> [Work item]: Which lines in the data below contain the string "computer"? Show each one.

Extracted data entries
────

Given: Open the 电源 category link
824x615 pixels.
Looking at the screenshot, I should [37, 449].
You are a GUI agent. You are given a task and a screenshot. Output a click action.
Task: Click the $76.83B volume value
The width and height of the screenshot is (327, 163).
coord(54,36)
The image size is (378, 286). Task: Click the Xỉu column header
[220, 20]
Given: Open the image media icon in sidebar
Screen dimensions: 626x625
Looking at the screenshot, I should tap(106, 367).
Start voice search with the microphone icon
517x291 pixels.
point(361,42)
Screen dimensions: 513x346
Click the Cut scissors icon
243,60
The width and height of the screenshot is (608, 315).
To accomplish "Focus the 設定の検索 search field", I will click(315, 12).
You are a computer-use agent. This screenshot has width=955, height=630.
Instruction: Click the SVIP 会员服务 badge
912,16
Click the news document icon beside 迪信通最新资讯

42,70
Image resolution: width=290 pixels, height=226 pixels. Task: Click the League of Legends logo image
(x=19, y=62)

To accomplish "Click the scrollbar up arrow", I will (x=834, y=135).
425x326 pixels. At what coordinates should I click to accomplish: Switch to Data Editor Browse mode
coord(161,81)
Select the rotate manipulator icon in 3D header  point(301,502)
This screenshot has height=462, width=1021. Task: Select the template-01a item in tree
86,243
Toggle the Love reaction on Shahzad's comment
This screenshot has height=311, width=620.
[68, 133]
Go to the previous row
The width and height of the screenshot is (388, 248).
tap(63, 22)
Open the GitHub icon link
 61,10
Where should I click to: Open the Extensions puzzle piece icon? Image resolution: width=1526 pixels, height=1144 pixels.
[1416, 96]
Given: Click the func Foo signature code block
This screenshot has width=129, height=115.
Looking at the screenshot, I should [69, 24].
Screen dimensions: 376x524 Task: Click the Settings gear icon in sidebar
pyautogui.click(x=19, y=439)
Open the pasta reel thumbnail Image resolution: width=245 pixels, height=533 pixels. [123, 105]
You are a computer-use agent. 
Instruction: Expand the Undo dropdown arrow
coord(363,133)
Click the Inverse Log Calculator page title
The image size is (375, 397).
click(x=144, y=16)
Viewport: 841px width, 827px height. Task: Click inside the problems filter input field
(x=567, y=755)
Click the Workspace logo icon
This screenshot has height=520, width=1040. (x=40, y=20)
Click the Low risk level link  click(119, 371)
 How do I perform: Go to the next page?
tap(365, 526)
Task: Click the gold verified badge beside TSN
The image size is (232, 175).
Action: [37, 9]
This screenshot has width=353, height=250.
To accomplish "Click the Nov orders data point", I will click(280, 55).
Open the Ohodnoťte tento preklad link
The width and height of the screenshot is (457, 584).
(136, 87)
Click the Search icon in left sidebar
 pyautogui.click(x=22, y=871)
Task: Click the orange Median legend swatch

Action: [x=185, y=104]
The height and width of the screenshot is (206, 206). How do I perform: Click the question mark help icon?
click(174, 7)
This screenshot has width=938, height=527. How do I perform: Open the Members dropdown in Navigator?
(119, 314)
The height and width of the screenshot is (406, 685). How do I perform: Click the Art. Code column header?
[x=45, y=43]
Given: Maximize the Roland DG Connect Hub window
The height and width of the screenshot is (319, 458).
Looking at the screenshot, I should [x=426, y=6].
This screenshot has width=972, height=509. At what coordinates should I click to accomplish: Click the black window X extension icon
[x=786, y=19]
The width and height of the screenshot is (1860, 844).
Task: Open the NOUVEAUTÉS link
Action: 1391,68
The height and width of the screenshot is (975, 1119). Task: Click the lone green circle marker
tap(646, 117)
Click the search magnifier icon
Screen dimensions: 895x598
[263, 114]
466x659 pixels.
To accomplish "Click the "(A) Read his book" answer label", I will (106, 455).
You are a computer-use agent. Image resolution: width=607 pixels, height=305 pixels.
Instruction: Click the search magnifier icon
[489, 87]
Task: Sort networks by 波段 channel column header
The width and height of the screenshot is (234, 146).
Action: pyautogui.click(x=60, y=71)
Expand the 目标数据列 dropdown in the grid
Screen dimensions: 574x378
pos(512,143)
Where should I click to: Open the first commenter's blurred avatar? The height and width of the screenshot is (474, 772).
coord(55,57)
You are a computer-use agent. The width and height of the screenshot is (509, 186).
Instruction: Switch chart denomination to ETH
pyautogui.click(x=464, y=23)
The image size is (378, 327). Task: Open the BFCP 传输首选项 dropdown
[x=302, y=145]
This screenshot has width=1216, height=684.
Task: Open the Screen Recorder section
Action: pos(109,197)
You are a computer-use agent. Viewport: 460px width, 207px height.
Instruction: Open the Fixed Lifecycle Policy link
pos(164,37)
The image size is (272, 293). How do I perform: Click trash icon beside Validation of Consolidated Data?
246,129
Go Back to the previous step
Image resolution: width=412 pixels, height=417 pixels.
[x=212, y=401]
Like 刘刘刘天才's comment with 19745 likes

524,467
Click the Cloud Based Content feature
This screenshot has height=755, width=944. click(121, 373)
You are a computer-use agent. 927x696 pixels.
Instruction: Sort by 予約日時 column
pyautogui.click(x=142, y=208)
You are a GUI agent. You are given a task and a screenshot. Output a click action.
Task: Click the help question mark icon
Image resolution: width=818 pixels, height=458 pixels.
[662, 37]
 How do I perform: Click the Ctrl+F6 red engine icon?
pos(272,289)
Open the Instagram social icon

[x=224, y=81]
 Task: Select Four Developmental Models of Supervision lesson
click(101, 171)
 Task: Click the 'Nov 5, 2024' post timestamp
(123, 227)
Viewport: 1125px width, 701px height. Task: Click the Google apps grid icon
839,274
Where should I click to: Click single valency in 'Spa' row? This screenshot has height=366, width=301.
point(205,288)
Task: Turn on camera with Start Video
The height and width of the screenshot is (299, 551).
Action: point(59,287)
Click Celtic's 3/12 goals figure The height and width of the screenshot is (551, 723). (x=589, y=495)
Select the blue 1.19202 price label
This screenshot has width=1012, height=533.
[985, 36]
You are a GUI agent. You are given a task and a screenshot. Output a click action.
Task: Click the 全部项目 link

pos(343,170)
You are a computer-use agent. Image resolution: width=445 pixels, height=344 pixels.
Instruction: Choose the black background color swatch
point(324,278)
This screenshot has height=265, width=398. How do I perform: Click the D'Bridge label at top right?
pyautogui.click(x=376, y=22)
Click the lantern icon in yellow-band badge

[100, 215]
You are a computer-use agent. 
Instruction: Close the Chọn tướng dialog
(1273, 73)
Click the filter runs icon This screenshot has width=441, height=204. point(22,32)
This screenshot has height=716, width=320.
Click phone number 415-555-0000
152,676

────

> [Answer to this task]:
You are a computer-use agent. This screenshot has width=955, height=630.
You are a computer-use agent. 
You are a computer-use agent. Image resolution: width=607 pixels, height=305 pixels.
You are a computer-use agent. The width and height of the screenshot is (509, 186).
You are a computer-use agent. Viewport: 460px width, 207px height.
You are a computer-use agent. 927x696 pixels.
You are a computer-use agent. Image resolution: width=445 pixels, height=344 pixels.
You are a computer-use agent. 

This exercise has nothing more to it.